__Source extract__:
.....
Detective Maurice testified that the defendant Barnes and Lee Kelly were taken into custody between 5:30 and 6:00 p.m. on August 15, 1978. The detective and his partner, without their guns drawn, approached the defendant and Kelly, who were standing in a group of four or five people on the corner of Nostrand and Lexington Avenues. Detective Maurice identified himself and told Kelly and Barnes that he was taking them to the station house. Kelly asked what it was all about. The detective told him to get into the police car and he would tell him. Kelly got into the car. Barnes asked where he was going, why he was going, and what it was all about. The detective told him that it was about a robbery and told him to get into the police car. Barnes then asked if he was being taken "just like that.” The detective told him yes; Barnes said "O.K.” and got into the car. Detective Maurice handcuffed the two together but did not search them; and took them to the 77th Precinct. He does not remember saying anything to either Barnes or Kelly in the car. At the precinct, the two were placed in separate rooms and handcuffed to a chair.

Later that evening the Pittmans identified a photo of Lee Kelly as the stabber; neither identified a photo of Barnes. The detective then informed the defendant that they were going to have á lineup. The defendant consented to stand in the lineup stating that he did not do anything. At about 10:30 p.m. the *82Pittmans viewed the lineup separately and each identified the defendant Barnes as the stabber.
.....
__Stored entries__:
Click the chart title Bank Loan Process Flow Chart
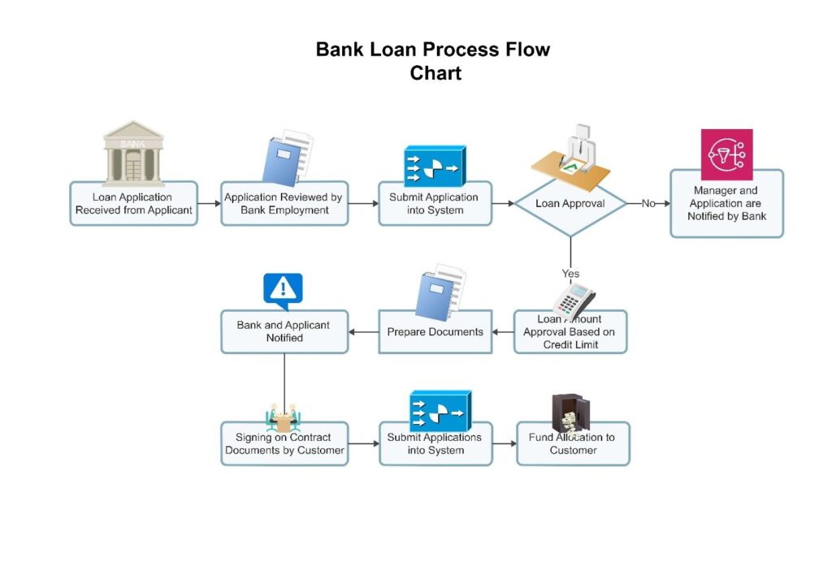pyautogui.click(x=434, y=61)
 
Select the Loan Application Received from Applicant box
pyautogui.click(x=133, y=204)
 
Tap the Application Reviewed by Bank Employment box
pyautogui.click(x=284, y=204)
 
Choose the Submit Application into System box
pyautogui.click(x=435, y=204)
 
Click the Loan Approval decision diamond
pyautogui.click(x=570, y=204)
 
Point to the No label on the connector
pyautogui.click(x=648, y=203)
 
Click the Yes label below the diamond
pyautogui.click(x=570, y=273)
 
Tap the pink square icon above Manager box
pyautogui.click(x=726, y=154)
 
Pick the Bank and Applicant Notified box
pyautogui.click(x=284, y=332)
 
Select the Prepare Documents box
pyautogui.click(x=435, y=332)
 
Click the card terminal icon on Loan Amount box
pyautogui.click(x=574, y=300)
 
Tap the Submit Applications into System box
pyautogui.click(x=435, y=444)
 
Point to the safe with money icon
pyautogui.click(x=571, y=413)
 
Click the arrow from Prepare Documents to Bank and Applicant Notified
pyautogui.click(x=363, y=331)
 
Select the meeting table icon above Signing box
pyautogui.click(x=284, y=418)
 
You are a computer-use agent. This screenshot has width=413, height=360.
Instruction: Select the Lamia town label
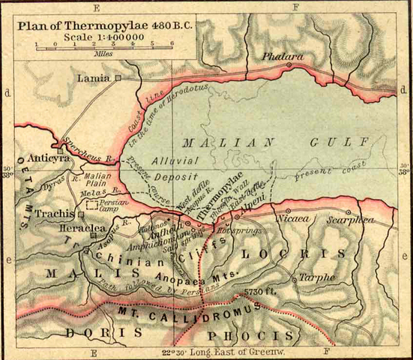pos(94,77)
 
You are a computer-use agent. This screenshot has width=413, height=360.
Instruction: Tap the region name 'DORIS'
pos(94,331)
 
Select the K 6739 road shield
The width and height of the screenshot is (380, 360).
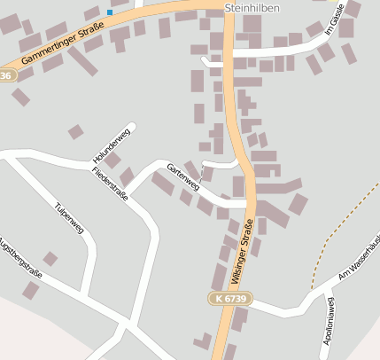(231, 300)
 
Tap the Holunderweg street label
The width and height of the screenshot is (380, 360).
(111, 146)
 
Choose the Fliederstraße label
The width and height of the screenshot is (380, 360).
(110, 183)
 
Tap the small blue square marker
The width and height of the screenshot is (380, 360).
(110, 12)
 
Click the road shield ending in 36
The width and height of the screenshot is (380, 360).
(6, 76)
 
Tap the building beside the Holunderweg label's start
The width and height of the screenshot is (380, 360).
(76, 132)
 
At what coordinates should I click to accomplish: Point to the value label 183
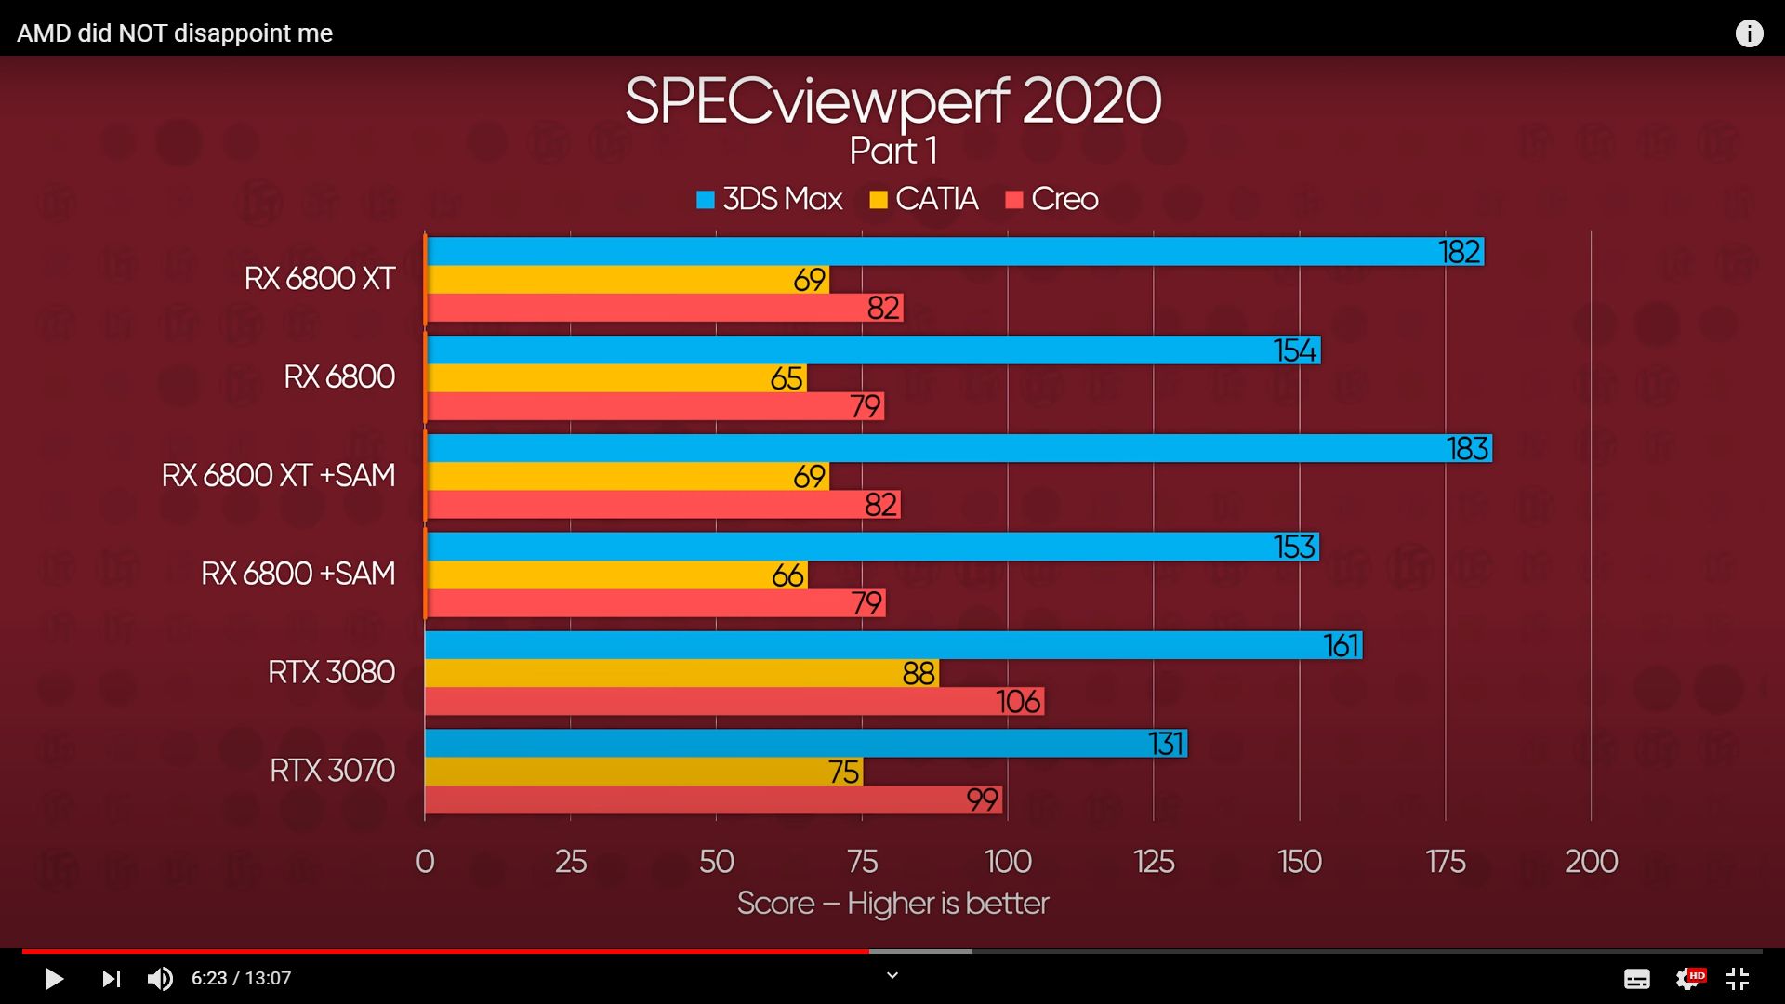(x=1468, y=449)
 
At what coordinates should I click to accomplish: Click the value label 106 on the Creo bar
(x=1018, y=701)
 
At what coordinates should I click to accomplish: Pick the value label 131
(x=1166, y=744)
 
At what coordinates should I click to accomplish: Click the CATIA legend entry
(x=924, y=199)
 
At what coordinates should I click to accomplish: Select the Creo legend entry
(x=1052, y=199)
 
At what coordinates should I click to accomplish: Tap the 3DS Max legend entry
(x=770, y=199)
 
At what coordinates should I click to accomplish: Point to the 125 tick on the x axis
(x=1154, y=862)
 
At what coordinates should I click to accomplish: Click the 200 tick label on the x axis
(x=1591, y=862)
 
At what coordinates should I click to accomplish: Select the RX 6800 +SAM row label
(x=298, y=574)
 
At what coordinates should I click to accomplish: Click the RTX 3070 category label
(x=332, y=771)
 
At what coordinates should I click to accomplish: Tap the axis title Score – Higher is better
(x=892, y=903)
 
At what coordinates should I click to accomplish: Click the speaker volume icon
(x=160, y=978)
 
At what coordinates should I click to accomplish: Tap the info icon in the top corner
(x=1749, y=33)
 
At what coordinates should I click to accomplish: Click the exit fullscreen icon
(x=1738, y=978)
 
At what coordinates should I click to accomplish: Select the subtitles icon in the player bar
(x=1637, y=979)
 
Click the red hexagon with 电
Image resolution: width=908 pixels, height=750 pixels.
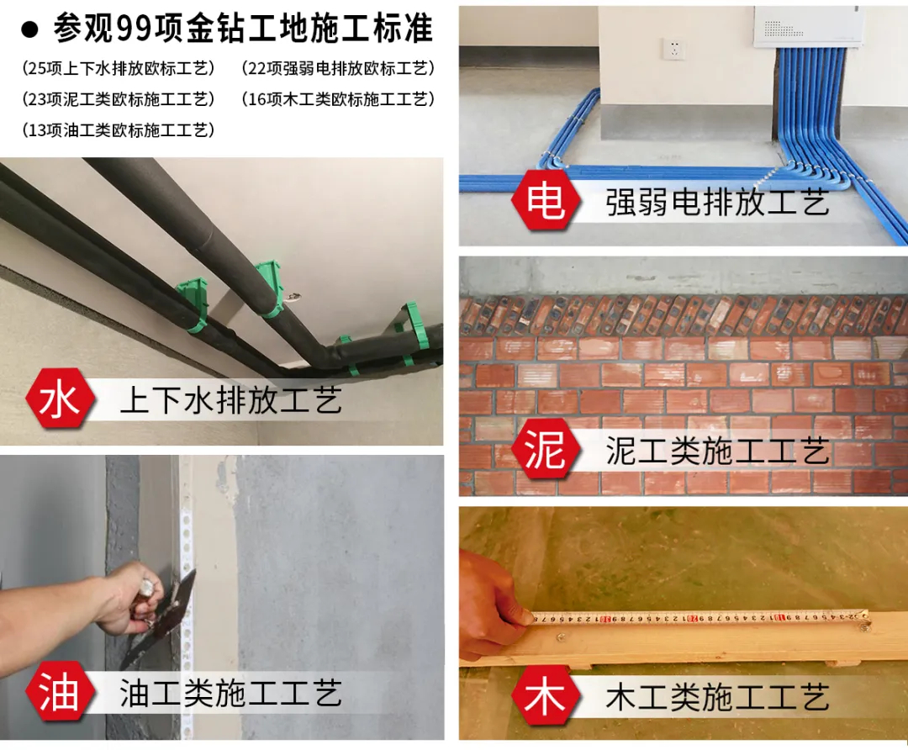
.....
__Jobs__:
(1) From the testimony excerpt about the arrest of Barnes and Kelly, reproduce verbatim the passage starting at "Later that evening" and ending at "as the stabber.".
(2) Carry on the testimony excerpt about the arrest of Barnes and Kelly from the point where it stops.

__The results__:
(1)
Later that evening the Pittmans identified a photo of Lee Kelly as the stabber; neither identified a photo of Barnes. The detective then informed the defendant that they were going to have á lineup. The defendant consented to stand in the lineup stating that he did not do anything. At about 10:30 p.m. the *82Pittmans viewed the lineup separately and each identified the defendant Barnes as the stabber.

(2)
The detective testified that later the same evening he told Lee Kelly that the defendant had implicated him as the stabber in the incident, which was untrue. Kelly then requested to speak to Assistant District Attorney Groman and told him that Barnes was the stabber and that all he had done was hold the victim. At 11:30 p.m., Assistant District Attorney Groman questioned the defendant for the first time. The defendant denied participation in the crime.

THE ISSUES

The evidence adduced at the hearings clearly established that the defendant was initially taken into custody without probable cause. The District Attorney commendably concedes as much. Had the defendant made an inculpatory statement at the station house, whether to Detective Maurice or Assistant District Attorney Groman, Dunaway (442 US 200, supra) would be applicable and such statement would be suppressed unless there was an attenuation of the taint. During the defendant’s illegal detention, however, identification procedures, photographic and corporeal were employed. As stated above, there were two identifications of the defendant as one of the perpetrators of the crime charged: (a) in the lineup, and (b) an in-court identification at the hearing.

This raises several issues which the court must decide in light of Dunaway.

(1) Should the rationale of Dunaway as to the requirements of probable cause for the initial arrest and attenuation of the taint be extended to identification issues?

(2) If it should, was there an intervening factor which would attenuate the taint of the illegal arrest?

(3) Assuming the lineup identification is rendered infirm because Dunaway is applicable and there was no attenuation, is there evidence of independent source or should the in-court identification be suppressed?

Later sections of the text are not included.